03-renanFausto Arruda, AND nº 182, p. 3

O que esconde a briga en­tre os poderes da República se­micolonial brasileira? Quem procurar a resposta em Temer, Renan, Maia, em Mendes ou Toffoli poderá tangenciar a ver­dade, mas não a apanhará em sua totalidade. Isso porque, na realidade, diante da profunda crise econômica, política, so­cial e moral está expressa a luta dos grupos de poder no seio das classes dominantes da semi­colônia Brasil, por abocanhar com a maior vantagem possível nacos cada vez maiores de tudo que o povo brasileiro produz.

A queda de braços, por um lado, entre a “cruzada an­ticorrupção” encabeçada por procuradores e juízes federais em nome da moralização das instituições e, por outro, os grupos de poder parlamentar encastelados, é reveladora da essência falaciosa da demo­cracia burguesa.
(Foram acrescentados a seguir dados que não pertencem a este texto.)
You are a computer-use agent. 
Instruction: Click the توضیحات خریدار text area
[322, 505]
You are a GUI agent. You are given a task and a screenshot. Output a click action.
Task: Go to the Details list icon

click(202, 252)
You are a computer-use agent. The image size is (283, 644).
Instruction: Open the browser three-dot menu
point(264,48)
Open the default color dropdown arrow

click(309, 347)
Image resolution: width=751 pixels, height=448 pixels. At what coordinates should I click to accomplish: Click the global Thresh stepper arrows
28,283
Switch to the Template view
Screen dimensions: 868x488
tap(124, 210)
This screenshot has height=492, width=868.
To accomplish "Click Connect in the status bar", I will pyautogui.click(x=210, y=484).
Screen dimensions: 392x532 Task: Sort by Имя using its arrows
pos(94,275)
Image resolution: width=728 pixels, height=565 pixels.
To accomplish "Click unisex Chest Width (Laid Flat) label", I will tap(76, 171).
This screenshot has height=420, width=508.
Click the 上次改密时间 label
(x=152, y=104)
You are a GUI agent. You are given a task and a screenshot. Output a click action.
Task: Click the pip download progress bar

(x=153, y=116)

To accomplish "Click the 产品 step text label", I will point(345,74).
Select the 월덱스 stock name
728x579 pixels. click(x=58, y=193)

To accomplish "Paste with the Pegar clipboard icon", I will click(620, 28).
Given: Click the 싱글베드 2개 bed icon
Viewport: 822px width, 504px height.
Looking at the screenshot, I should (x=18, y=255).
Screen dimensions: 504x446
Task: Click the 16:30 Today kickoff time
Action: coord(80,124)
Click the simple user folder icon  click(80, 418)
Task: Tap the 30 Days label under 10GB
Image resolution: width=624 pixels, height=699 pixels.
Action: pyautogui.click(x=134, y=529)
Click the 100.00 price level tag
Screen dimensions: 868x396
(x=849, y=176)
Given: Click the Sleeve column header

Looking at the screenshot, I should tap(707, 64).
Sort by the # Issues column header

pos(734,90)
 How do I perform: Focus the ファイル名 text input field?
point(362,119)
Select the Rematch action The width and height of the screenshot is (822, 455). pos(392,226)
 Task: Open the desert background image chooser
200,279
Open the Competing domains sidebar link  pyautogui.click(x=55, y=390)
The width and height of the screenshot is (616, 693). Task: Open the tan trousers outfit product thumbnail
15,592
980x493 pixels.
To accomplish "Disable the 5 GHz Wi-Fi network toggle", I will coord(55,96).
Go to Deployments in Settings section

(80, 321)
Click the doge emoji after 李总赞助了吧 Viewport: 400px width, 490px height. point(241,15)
Se a reação do legislativo para blindar-se das investigações de corrup­ção com as manobras arquite­tadas no corpo da pretendida “Lei anticorrupção” expõe as entranhas necrosadas deste tão enaltecido “Estado demo­crático de direito”, a atitude dos procuradores de também blindarem-se requerendo co­mo inaceitável a existência de lei que verse sobre o “abuso de autoridade” também é a con­fissão mais descarada de que o “abuso de autoridade” é uma constante deste mesmo “Esta­do democrático de direito”. Ou seja, uma “Lei anticorrupção” ameaça terrivelmente a moral de suas instituições tanto quan­to uma “Lei de abuso de auto­ridade”. Esta pugna escancara que ambos os contendentes tem a razão absoluta quanto às acusações de um sobre o outro.